== Stored data

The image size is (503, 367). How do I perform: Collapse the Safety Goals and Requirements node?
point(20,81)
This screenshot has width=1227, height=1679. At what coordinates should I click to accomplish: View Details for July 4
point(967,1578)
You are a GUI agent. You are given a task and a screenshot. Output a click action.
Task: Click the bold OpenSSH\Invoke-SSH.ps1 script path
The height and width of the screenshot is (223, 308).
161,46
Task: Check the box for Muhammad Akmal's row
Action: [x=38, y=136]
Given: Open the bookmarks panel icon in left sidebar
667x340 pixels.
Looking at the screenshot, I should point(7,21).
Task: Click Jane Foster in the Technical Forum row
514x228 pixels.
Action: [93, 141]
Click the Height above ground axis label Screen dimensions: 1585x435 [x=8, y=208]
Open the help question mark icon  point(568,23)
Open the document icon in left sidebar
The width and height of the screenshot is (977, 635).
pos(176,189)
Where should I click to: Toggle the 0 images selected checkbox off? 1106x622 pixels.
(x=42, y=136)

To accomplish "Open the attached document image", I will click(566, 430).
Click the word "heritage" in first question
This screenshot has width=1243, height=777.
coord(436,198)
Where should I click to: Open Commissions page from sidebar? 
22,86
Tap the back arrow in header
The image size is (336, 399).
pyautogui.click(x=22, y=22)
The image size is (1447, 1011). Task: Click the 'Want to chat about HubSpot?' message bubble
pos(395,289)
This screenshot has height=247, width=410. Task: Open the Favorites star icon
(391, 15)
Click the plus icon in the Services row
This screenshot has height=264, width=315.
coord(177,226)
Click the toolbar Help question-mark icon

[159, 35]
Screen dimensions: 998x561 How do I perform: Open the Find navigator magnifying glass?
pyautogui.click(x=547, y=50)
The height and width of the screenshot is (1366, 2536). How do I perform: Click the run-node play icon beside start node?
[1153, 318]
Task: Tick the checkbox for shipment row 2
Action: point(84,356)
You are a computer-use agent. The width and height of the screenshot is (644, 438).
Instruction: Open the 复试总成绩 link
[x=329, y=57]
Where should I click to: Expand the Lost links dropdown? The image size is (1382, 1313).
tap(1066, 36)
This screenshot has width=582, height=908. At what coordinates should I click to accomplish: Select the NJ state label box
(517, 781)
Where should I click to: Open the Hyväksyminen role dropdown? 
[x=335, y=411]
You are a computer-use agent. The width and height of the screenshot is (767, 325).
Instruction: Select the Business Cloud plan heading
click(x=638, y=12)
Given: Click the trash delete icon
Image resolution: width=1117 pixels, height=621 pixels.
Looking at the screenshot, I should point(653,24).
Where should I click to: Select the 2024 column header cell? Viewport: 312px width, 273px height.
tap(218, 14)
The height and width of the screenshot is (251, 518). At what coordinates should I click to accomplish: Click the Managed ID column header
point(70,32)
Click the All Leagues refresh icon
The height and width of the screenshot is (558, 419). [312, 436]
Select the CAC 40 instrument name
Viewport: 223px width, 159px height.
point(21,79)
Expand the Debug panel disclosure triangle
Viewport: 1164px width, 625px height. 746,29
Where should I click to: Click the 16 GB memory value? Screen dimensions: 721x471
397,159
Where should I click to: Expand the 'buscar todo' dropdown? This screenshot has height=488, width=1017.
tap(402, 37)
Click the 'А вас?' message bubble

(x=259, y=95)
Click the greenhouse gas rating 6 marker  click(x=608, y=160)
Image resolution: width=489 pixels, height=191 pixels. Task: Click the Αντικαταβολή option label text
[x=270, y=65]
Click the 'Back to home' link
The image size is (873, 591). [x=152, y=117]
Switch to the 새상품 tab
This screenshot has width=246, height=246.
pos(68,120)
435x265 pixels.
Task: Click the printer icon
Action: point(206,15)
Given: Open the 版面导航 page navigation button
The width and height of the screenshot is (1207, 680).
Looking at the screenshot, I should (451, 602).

====

Given task
Tally how many lines in the listing above contain the string "perform", matching case exactly, and reply with only that number.

Response to the exercise
3